Work order.
Nothing but the lines from the start of the records through the line that contains "Switch chart range to 1M" is to be copied, and each is to be copied exactly.
** Opening Materials provided block **
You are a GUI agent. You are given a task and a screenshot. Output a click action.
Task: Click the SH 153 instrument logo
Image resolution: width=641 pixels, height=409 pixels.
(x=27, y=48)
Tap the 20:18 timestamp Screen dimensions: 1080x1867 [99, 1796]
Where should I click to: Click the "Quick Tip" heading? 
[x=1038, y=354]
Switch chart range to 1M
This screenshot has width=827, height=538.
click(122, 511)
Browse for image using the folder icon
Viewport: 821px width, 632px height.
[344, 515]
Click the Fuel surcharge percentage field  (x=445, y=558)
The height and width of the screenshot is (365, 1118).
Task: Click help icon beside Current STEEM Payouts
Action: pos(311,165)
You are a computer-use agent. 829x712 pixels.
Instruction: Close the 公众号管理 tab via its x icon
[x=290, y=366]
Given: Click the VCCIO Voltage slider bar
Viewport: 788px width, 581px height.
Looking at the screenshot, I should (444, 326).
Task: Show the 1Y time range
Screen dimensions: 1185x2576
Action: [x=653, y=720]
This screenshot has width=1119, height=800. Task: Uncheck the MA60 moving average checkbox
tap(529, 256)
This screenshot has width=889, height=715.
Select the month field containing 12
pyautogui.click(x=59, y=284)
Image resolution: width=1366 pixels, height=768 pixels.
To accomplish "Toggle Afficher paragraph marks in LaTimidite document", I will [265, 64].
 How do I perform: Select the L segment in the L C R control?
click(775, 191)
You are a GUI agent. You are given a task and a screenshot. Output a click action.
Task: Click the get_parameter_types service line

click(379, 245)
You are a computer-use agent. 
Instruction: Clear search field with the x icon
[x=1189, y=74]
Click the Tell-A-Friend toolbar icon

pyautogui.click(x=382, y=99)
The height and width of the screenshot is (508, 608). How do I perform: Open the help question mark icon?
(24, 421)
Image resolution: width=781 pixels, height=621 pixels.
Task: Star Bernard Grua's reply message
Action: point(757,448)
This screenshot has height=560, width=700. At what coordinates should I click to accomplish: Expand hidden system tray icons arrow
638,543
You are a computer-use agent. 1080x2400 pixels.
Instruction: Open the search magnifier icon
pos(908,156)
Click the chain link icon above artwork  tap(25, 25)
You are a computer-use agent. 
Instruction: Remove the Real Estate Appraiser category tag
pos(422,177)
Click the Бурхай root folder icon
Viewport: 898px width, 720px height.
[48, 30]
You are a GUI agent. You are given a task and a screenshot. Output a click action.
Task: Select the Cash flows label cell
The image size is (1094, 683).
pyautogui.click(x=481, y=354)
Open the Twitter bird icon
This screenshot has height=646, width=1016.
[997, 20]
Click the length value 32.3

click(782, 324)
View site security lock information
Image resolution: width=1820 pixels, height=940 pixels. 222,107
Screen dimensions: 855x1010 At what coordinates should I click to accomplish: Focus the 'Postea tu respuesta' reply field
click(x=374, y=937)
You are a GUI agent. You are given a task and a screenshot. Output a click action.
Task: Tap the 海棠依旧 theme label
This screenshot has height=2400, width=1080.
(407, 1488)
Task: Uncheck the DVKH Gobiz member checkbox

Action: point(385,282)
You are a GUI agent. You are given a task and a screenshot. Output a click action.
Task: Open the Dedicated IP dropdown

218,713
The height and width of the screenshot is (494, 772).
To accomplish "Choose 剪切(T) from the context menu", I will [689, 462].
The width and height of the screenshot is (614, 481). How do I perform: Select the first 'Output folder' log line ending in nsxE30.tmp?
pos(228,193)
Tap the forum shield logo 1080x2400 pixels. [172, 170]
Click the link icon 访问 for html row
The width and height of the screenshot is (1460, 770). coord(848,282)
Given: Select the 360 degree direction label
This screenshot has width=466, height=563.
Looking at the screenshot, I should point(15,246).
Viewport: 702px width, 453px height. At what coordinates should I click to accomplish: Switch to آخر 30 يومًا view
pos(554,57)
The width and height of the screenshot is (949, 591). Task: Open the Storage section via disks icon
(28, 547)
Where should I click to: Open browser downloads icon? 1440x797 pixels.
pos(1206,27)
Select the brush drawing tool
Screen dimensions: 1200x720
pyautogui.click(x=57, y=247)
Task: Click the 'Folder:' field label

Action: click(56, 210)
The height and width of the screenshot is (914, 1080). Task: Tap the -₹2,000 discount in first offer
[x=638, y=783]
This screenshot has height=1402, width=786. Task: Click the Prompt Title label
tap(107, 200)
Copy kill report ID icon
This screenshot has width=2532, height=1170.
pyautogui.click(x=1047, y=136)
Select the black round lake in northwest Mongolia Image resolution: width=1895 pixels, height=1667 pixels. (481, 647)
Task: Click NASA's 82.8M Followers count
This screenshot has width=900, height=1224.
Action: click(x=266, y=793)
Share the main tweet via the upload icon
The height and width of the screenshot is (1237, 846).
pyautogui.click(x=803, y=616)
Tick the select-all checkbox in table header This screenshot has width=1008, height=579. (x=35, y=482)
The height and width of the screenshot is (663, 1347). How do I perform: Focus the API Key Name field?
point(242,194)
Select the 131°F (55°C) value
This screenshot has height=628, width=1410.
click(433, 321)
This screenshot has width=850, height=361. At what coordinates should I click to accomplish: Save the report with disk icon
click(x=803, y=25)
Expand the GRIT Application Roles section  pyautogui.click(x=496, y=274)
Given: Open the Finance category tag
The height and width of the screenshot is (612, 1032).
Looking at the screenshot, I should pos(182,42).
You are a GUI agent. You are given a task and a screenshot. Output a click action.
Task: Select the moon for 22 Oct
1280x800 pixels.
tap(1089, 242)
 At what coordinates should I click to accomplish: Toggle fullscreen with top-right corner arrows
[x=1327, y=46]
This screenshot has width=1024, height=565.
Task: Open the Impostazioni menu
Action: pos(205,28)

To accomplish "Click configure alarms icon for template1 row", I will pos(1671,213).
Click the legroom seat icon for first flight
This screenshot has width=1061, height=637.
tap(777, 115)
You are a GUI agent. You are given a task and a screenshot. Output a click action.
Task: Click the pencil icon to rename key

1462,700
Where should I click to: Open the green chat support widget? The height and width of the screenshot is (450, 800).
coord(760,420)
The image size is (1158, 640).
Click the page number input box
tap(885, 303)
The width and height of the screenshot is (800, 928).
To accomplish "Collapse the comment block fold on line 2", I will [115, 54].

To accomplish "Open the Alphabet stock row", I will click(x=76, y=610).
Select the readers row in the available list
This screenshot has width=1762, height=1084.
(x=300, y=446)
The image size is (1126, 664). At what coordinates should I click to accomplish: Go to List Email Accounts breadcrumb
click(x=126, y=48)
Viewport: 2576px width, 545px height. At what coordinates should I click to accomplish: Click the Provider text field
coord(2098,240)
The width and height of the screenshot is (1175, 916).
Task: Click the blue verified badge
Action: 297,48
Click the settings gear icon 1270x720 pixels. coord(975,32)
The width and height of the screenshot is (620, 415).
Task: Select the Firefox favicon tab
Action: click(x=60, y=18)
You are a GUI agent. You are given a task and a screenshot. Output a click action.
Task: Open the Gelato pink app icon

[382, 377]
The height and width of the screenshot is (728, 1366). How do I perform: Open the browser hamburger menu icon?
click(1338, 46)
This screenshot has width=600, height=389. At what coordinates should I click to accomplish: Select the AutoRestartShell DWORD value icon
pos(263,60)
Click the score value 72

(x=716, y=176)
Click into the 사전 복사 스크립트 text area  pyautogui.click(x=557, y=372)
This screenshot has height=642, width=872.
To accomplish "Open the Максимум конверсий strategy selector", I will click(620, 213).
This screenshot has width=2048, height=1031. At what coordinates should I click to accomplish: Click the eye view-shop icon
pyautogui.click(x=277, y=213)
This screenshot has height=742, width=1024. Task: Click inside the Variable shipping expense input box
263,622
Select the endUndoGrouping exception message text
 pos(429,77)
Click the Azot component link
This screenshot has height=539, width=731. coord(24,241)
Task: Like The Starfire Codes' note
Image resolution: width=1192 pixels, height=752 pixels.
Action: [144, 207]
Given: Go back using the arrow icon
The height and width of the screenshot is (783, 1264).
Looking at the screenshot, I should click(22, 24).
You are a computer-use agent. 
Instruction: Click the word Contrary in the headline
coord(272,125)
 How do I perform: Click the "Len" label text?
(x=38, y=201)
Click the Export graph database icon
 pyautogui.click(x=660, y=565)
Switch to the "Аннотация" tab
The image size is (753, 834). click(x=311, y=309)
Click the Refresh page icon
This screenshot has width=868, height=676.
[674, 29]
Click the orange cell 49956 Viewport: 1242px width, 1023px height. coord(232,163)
** Closing Materials provided block **
Result of this exercise.
You are a GUI agent. You are given a task and a screenshot. Output a click action.
Task: Click the SH 153 instrument logo
Image resolution: width=641 pixels, height=409 pixels.
(x=27, y=48)
Tap the 20:18 timestamp Screen dimensions: 1080x1867 [99, 1796]
Where should I click to: Click the "Quick Tip" heading? 
[x=1038, y=354]
Switch chart range to 1M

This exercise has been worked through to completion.